Background: Fractures of the distal radius are extremely common injuries in adults. However, the optimal management remains controversial. In general, fractures of the distal radius are treated non-operatively if the bone fragments can be held in anatomical alignment by a plaster cast or orthotic. However, if this is not possible, then operative fixation is required. There are several operative options but the two most common in the UK, are Kirschner-wire fixation (K-wires) and volar plate fixation using fixed-angle screws (locking-plates). The primary aim of this trial is to determine if there is a difference in the Patient-Reported Wrist Evaluation one year following K-wire fixation versus locking-plate fixation for adult patients with a dorsally-displaced fracture of the distal radius. Methods/design: All adult patients with an acute, dorsally-displaced fracture of the distal radius, requiring operative fixation are potentially eligible to take part in this study. A total of 390 consenting patients will be randomly allocated to either K-wire fixation or locking-plate fixation. The surgery will be performed in trauma units across the UK using the preferred technique of the treating surgeon. Data regarding wrist function, quality of life, complications and costs will be collected at six weeks and three, six and twelve months following the injury. The primary outcome measure will be wrist function with a parallel economic analysis. Discussion: This pragmatic, multi-centre trial is due to deliver results in December 2013.
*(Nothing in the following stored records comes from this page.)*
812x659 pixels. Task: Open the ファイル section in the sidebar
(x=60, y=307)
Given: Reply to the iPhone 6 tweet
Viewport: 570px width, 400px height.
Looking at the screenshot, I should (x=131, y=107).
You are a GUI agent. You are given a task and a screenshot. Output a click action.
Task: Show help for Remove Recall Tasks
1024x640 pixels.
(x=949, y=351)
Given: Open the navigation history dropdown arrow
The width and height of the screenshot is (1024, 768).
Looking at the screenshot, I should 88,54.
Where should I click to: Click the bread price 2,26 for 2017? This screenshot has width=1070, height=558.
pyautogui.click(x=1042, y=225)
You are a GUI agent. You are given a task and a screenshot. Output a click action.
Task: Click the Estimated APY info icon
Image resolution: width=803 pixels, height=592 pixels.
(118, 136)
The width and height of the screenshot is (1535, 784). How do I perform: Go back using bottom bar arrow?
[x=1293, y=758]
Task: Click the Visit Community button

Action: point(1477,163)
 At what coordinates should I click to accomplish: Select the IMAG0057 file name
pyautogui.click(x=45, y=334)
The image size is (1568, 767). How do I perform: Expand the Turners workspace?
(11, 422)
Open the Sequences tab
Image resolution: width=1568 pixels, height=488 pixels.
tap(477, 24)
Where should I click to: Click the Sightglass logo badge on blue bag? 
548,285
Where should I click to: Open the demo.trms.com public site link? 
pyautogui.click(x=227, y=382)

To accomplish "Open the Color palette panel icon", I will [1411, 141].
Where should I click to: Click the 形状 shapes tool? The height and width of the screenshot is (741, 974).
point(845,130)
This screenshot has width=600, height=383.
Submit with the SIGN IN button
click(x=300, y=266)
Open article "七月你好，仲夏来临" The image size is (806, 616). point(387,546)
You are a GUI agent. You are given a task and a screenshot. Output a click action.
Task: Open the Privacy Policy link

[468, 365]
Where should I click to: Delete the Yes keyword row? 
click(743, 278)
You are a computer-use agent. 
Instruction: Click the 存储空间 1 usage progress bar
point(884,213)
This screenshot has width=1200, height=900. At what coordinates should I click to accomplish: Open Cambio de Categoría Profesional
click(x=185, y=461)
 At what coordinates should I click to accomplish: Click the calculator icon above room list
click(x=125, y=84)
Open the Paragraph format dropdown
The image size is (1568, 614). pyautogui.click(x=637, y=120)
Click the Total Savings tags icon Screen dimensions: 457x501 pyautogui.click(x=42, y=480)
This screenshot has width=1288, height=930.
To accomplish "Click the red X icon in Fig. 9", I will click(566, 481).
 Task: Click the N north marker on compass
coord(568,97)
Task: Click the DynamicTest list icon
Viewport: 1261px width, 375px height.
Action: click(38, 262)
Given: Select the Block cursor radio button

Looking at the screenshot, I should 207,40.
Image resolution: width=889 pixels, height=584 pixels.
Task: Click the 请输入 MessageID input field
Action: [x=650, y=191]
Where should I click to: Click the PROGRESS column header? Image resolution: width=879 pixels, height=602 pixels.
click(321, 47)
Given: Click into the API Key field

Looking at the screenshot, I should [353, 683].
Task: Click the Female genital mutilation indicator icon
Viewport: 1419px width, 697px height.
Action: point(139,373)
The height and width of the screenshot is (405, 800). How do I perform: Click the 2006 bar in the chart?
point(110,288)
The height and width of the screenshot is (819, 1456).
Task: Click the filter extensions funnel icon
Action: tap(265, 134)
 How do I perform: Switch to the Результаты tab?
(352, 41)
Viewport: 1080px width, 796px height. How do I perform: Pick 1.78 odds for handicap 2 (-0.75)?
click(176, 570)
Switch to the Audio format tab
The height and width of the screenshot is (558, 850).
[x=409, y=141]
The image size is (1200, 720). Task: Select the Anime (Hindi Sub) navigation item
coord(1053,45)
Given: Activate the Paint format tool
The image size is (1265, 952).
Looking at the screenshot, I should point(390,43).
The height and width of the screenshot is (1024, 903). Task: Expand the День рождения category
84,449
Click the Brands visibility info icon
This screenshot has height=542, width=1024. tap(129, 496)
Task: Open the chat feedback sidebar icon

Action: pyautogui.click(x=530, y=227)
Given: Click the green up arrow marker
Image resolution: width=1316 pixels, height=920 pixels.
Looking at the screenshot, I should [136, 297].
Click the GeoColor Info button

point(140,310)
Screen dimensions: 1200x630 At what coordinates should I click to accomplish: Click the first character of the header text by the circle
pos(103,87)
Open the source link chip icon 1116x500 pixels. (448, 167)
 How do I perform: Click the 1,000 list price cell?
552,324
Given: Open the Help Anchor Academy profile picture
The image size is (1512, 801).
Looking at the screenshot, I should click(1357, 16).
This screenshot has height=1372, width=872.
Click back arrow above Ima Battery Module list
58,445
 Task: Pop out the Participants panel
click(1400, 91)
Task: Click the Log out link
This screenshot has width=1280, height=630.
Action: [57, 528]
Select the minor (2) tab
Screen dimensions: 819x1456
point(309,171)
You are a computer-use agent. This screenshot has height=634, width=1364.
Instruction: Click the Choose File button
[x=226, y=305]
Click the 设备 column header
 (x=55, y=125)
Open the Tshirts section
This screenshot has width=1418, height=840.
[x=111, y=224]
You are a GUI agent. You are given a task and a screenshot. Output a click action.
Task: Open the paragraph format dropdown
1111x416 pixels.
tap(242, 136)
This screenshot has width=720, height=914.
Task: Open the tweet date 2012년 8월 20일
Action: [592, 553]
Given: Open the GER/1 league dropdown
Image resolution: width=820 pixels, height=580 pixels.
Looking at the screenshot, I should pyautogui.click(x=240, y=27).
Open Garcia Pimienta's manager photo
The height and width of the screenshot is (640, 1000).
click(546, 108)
Item Type: Journal Article
Subjects: R Medicine > RD Surgery
Divisions: Faculty of Medicine > Warwick Medical School > Health Sciences
Faculty of Medicine > Warwick Medical School
Library of Congress Subject Headings (LCSH): Wrist -- Fractures -- Treatment, Bone wiring (Orthopedics), Bone screws (Orthopedics)
Journal or Publication Title: BMC Musculoskeletal Disorders
Publisher: BioMed Central Ltd.
ISSN: 1471-2474
Date: 13 September 2011
Volume: Vol.12
Number: No.1
Page Range: p. 201
Identification Number: 10.1186/1471-2474-12-201
Status: Peer Reviewed
Publication Status: Published
Access rights to Published version: Open Access
Funder: National Institute for Health Research (Great Britain) (NIHR)
Grant number: HTA08/116/97 (NIHR)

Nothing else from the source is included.